Interviewed on French television after the attack, which was blamed on far-right extremists but was more probably the work of Palestinians, Barre committed what those of a more generous disposition might describe as an unfortunate slip of the tongue. “This odious bombing,” he said, “was aimed at striking Jews who were going to the synagogue, and it hit innocent French people who were crossing the Rue Copernic.”

However distasteful, Barre’s remark was inadvertently enlightening. When Jews are in the crosshairs, an act of terrorism that might otherwise generate appalled outrage and swift police work could be rationalized if not excused. Some such thinking has left an indelible mark on governmental, judicial, and law-enforcement responses to anti-Semitic terror both in France and elsewhere in Europe.
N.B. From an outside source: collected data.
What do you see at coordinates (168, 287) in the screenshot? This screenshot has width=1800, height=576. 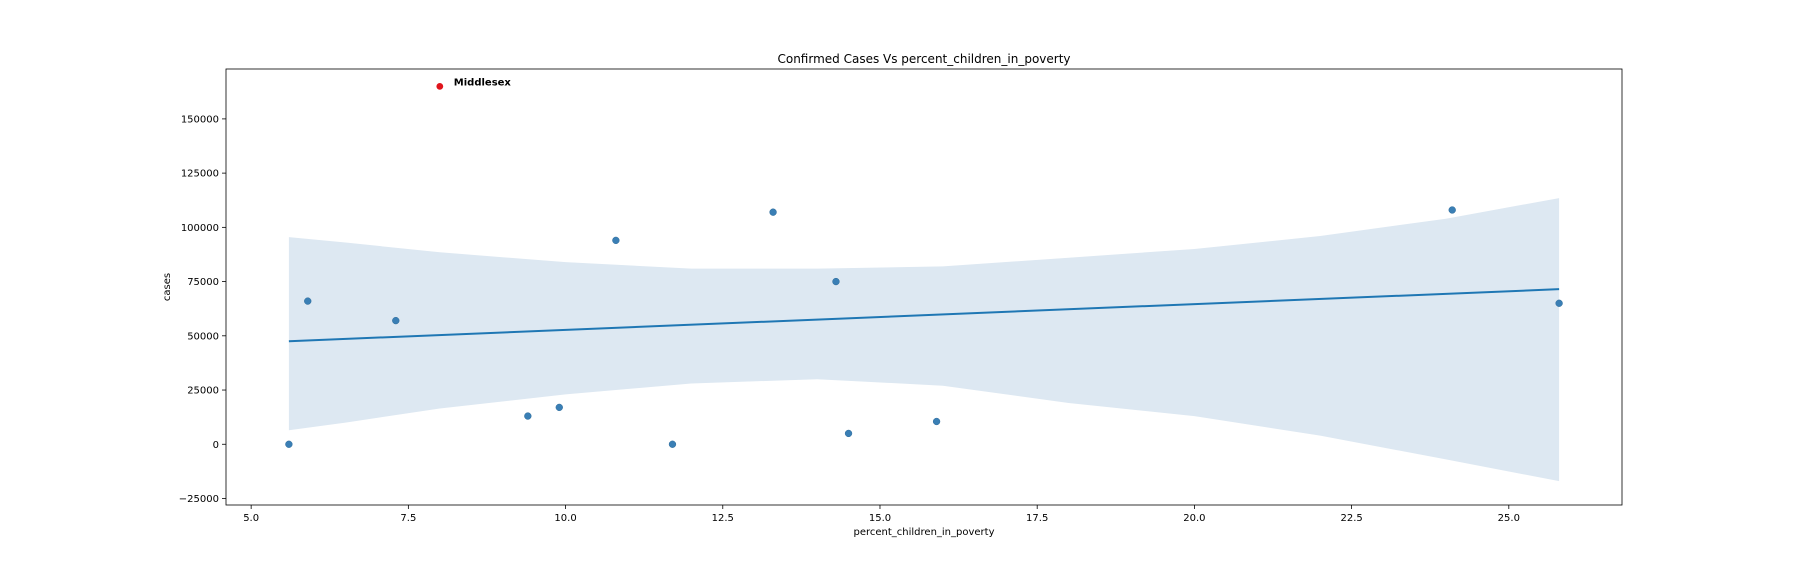 I see `y-axis-label: cases` at bounding box center [168, 287].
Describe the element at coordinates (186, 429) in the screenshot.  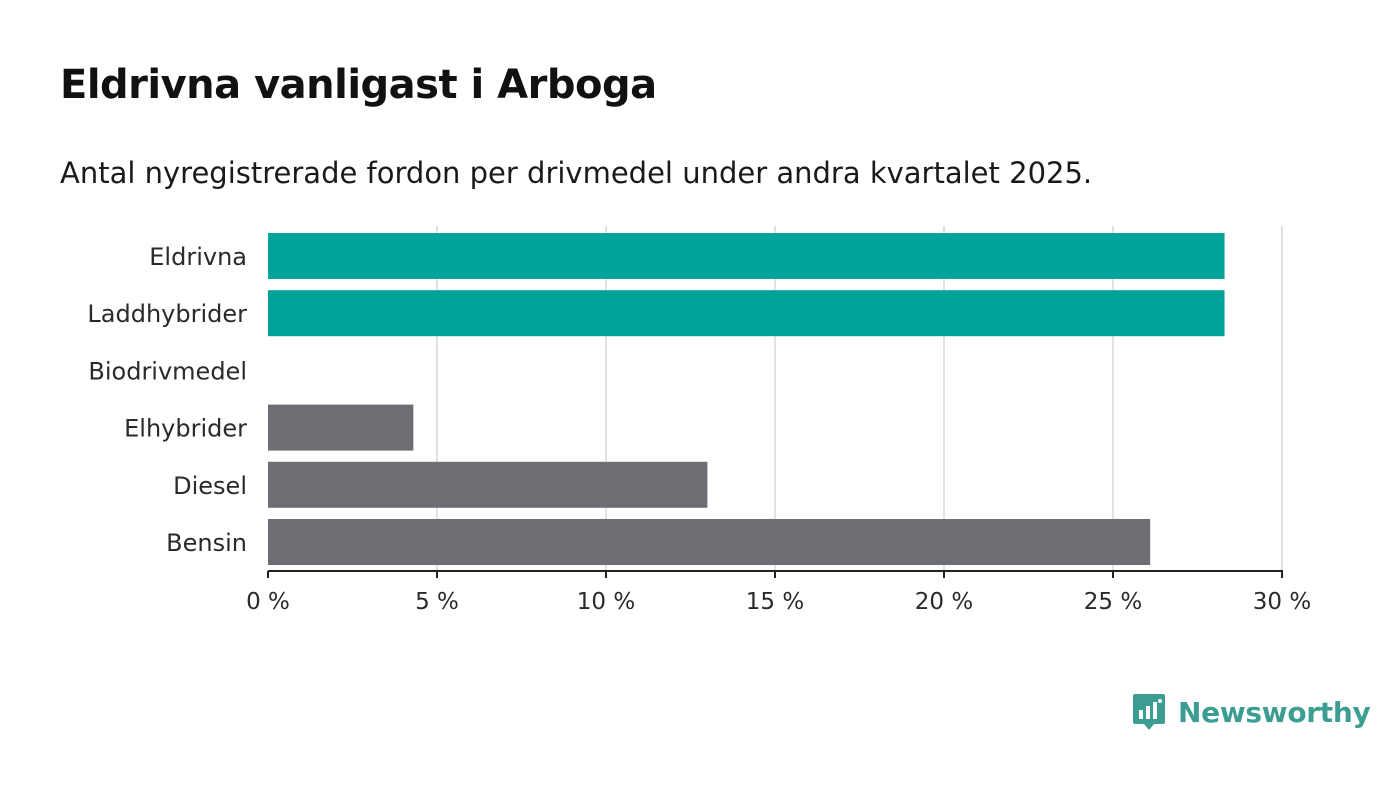
I see `category-label: Elhybrider` at that location.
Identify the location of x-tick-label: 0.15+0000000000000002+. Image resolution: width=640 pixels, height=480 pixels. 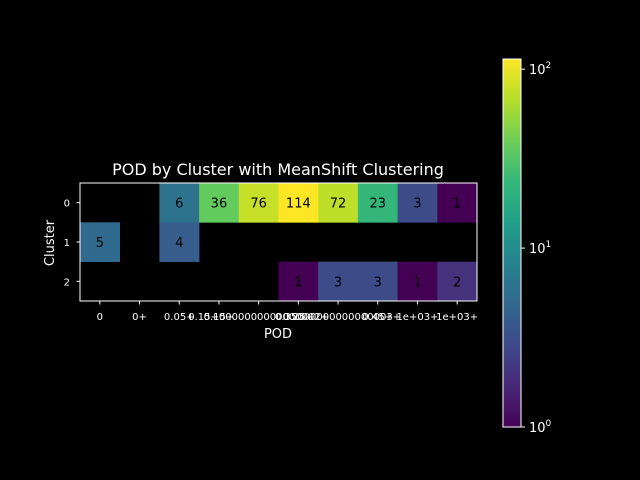
(258, 318).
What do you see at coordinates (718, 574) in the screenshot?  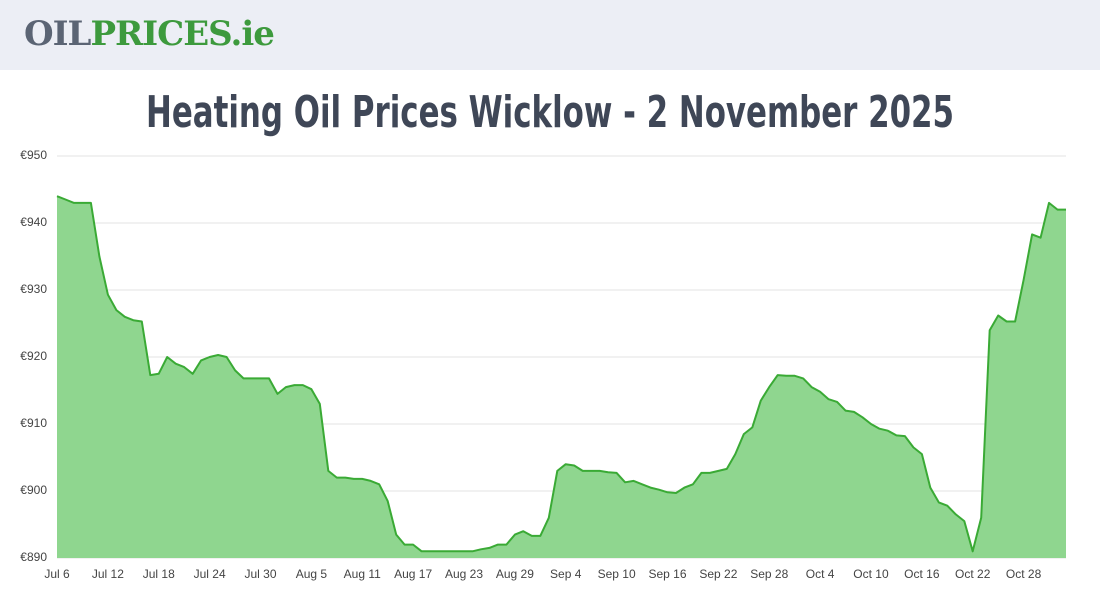 I see `x-tick-label: Sep 22` at bounding box center [718, 574].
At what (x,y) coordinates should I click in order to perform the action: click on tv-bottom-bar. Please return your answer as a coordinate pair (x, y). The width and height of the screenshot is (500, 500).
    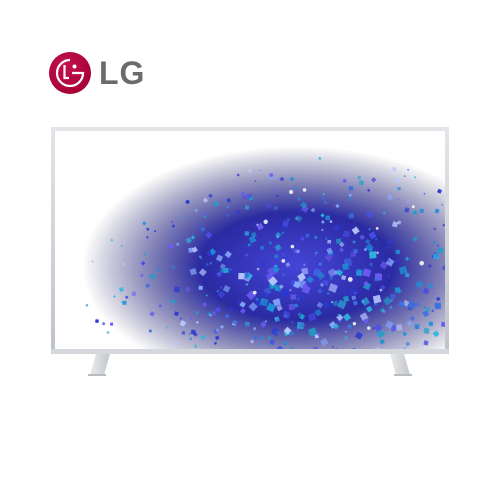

If it can be boiled down to a single principle, it is this: when it comes to the victims of Islamist-inspired terrorism, Diaspora Jews are innocent, but not as innocent as others.

Today, as then, terrorists can (and do) make the same calculation. Over the last decade in France, eight Jews have been killed by Islamist terrorists, three of them small children gunned down at a Jewish school in Toulouse in 2012. This has occurred amidst an atmosphere of rising anti-Semitism in the country and, with it, a broader tolerance of extreme violence directed at Jews.

Of course, terrorists have struck at many more general targets in France during the same time period, but these are seen by politicians and the media unambiguously as attacks on France itself, and not “merely” as attacks on Jews who happen to be living in France. This practical distinction between Jew and non-Jew, which has licensed bloodshed in the past, will no doubt do so again.